*The data*.
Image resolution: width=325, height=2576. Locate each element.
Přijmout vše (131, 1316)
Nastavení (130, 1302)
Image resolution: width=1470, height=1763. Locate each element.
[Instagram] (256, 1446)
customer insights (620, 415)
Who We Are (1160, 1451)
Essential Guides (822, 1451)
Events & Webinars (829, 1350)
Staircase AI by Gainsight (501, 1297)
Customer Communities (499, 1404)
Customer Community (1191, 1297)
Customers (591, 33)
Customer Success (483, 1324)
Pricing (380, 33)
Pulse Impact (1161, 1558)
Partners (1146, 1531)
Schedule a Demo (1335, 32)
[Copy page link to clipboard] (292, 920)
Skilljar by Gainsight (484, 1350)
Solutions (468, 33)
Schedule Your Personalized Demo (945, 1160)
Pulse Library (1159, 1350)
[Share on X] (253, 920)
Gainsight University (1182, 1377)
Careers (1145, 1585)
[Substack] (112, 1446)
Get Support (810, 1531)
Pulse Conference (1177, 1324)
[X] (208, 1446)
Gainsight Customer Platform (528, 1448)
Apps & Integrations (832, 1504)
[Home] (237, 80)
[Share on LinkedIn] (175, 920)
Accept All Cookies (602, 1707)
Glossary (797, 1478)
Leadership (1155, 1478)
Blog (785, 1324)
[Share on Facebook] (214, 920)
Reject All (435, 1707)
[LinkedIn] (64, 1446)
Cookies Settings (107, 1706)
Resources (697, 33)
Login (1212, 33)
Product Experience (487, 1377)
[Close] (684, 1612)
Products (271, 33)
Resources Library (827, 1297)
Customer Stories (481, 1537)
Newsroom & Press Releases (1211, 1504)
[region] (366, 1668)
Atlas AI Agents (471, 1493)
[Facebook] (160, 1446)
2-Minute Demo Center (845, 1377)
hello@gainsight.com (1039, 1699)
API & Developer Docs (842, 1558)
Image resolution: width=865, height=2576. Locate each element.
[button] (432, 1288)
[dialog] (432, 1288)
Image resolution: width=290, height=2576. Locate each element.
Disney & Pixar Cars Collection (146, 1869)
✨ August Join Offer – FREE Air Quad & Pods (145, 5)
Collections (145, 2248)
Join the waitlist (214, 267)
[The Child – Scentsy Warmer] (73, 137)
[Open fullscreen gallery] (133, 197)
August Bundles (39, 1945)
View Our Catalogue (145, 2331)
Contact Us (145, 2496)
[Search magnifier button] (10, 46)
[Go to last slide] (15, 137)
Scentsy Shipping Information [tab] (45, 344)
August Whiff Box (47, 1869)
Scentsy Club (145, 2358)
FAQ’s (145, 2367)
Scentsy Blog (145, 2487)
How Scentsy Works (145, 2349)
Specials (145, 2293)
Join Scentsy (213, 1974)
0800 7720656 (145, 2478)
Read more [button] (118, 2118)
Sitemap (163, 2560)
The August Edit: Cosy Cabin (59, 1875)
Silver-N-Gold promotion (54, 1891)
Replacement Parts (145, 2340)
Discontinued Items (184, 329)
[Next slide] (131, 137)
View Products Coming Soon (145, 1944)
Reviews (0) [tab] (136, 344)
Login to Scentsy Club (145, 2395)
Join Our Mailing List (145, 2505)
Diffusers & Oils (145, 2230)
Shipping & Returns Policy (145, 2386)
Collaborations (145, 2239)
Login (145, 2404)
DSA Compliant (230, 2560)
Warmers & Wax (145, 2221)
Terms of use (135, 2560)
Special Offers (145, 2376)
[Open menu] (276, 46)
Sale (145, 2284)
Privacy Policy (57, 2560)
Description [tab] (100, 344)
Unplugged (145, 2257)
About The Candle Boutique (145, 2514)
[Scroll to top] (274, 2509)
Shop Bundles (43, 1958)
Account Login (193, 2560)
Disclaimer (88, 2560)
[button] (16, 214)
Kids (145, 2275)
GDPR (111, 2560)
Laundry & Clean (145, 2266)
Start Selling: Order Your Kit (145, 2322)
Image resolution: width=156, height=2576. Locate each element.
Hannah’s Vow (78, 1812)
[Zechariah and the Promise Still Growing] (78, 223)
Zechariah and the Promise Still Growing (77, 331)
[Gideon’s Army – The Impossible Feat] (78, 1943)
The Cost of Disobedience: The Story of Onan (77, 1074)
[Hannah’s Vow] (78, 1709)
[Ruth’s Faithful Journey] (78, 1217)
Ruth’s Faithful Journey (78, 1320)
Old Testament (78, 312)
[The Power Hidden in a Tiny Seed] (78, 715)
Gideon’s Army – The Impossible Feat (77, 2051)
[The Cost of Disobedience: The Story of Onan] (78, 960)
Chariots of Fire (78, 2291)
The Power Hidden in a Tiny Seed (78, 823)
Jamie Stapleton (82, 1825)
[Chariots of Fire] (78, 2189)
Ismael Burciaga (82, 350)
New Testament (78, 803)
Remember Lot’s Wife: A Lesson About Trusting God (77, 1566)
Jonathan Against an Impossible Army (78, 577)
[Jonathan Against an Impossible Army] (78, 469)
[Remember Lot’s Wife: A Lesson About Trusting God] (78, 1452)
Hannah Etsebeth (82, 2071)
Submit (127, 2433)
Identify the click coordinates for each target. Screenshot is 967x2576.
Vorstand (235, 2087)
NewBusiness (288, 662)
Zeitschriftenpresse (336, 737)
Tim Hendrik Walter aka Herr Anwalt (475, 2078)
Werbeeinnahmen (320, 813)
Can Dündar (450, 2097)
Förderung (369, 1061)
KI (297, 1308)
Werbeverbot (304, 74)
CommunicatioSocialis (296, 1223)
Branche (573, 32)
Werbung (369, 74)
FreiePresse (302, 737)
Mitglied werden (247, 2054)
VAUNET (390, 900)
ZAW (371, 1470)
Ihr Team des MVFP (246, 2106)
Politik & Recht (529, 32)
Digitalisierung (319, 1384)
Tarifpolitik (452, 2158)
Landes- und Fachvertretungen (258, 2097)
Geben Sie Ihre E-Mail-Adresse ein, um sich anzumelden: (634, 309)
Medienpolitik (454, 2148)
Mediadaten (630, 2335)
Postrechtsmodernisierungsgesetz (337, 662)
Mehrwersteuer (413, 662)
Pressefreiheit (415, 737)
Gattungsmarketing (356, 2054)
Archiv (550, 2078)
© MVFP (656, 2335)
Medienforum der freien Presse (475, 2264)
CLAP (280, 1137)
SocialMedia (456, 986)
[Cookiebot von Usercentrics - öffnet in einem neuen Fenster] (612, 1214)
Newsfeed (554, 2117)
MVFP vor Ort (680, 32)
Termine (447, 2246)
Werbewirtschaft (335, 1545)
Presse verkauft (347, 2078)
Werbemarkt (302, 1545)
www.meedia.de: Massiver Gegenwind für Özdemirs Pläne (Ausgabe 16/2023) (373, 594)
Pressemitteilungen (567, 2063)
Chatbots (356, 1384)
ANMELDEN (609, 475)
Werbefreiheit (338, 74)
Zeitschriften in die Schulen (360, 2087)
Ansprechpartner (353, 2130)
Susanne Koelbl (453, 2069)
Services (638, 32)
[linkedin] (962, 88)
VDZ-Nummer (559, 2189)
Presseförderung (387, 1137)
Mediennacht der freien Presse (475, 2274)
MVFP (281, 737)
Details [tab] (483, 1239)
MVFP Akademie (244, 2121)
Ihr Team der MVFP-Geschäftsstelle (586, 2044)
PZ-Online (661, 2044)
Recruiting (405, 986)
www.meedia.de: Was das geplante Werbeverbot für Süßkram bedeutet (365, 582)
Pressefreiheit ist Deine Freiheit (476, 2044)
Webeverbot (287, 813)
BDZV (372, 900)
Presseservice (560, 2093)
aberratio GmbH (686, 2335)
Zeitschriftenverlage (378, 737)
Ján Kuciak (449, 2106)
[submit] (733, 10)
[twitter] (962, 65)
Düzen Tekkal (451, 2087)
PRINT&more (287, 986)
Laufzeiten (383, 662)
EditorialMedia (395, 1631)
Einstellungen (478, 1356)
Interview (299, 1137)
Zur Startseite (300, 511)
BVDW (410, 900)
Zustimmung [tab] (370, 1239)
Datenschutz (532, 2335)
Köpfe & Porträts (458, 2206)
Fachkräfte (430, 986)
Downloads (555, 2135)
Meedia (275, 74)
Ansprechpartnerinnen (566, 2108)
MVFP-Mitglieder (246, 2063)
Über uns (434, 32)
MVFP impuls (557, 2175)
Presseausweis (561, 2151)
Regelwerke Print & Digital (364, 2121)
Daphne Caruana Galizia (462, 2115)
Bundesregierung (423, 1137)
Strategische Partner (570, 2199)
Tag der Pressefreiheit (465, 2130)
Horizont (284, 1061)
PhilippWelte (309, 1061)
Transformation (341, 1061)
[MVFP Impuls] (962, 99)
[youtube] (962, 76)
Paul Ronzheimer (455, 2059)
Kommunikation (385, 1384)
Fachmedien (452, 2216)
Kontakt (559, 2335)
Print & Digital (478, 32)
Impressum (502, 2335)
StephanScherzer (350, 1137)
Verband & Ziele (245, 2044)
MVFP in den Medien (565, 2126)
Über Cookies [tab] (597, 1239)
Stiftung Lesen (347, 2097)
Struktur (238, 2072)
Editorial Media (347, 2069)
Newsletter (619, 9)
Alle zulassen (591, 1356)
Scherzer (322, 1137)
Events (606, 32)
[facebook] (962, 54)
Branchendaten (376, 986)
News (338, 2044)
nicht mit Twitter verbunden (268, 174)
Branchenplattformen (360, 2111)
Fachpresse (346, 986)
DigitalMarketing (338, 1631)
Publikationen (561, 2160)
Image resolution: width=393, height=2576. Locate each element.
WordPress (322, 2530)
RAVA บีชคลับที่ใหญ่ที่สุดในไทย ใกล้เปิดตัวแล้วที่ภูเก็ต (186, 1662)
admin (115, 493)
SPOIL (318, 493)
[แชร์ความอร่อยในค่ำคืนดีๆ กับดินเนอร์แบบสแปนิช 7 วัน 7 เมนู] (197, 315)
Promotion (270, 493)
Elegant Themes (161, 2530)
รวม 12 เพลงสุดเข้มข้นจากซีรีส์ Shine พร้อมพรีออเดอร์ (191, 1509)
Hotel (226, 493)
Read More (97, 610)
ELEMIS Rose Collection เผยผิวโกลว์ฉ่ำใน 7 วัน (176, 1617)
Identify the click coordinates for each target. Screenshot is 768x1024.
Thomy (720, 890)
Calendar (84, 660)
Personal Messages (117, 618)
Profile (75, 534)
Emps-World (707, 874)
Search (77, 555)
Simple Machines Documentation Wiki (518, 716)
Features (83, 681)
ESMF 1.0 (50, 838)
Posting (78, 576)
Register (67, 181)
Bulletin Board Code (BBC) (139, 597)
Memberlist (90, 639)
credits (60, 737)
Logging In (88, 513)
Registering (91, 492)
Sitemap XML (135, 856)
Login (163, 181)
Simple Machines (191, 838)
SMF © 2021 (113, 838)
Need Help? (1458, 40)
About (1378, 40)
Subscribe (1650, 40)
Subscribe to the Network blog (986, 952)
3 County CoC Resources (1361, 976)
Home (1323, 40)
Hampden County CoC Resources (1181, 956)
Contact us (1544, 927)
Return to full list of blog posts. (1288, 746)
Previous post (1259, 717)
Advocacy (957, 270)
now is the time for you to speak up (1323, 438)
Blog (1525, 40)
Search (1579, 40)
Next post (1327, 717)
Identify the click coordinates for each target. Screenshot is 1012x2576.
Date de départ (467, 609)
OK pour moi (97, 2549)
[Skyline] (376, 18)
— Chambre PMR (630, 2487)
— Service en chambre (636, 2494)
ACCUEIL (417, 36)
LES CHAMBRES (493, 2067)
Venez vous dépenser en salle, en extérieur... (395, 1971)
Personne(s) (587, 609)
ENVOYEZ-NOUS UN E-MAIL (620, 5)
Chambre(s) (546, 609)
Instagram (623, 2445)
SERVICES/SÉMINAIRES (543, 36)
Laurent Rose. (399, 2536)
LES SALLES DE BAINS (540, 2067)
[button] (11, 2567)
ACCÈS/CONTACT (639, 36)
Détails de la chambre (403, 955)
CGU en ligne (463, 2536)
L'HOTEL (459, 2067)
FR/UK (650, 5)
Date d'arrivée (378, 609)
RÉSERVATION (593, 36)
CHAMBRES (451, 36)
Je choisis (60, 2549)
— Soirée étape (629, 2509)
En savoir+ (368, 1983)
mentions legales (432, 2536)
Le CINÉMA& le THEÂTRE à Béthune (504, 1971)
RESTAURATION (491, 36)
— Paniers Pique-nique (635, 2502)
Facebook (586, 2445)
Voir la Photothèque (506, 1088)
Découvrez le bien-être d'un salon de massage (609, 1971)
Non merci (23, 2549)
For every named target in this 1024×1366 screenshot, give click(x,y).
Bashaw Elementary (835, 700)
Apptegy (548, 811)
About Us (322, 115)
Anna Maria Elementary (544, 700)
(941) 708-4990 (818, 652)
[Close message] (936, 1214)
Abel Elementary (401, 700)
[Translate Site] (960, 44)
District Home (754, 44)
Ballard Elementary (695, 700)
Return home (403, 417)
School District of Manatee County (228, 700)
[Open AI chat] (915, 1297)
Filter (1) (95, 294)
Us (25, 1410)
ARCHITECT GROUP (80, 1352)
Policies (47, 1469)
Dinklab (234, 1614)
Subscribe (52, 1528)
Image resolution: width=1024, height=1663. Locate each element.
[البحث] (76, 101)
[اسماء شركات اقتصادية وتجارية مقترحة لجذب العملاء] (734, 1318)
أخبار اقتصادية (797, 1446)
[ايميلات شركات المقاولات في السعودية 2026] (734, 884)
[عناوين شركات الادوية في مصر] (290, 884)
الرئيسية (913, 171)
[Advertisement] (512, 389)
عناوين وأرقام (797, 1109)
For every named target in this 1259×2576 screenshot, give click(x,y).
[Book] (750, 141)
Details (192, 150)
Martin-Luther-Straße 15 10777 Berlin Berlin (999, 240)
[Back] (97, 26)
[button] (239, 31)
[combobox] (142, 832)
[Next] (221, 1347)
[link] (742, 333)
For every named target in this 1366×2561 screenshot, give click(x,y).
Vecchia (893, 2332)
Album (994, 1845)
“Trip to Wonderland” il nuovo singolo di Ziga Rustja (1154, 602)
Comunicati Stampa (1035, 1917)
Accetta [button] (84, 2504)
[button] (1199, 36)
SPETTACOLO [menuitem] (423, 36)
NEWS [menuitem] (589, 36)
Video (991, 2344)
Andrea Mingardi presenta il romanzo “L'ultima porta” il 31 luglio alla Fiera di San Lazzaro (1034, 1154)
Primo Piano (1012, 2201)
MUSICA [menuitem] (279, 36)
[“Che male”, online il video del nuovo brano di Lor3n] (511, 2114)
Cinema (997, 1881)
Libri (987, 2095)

*Work instruction*. Which lines should be output? Exactly those from the first line of the data through the line containing "Glossary (797, 1478)", inclusive.

*Solution to this problem*.
Image resolution: width=325, height=2576. Locate each element.
Přijmout vše (131, 1316)
Nastavení (130, 1302)
Image resolution: width=1470, height=1763. Locate each element.
[Instagram] (256, 1446)
customer insights (620, 415)
Who We Are (1160, 1451)
Essential Guides (822, 1451)
Events & Webinars (829, 1350)
Staircase AI by Gainsight (501, 1297)
Customer Communities (499, 1404)
Customer Community (1191, 1297)
Customers (591, 33)
Customer Success (483, 1324)
Pricing (380, 33)
Pulse Impact (1161, 1558)
Partners (1146, 1531)
Schedule a Demo (1335, 32)
[Copy page link to clipboard] (292, 920)
Skilljar by Gainsight (484, 1350)
Solutions (468, 33)
Schedule Your Personalized Demo (945, 1160)
Pulse Library (1159, 1350)
[Share on X] (253, 920)
Gainsight University (1182, 1377)
Careers (1145, 1585)
[Substack] (112, 1446)
Get Support (810, 1531)
Pulse Conference (1177, 1324)
[X] (208, 1446)
Gainsight Customer Platform (528, 1448)
Apps & Integrations (832, 1504)
[Home] (237, 80)
[Share on LinkedIn] (175, 920)
Accept All Cookies (602, 1707)
Glossary (797, 1478)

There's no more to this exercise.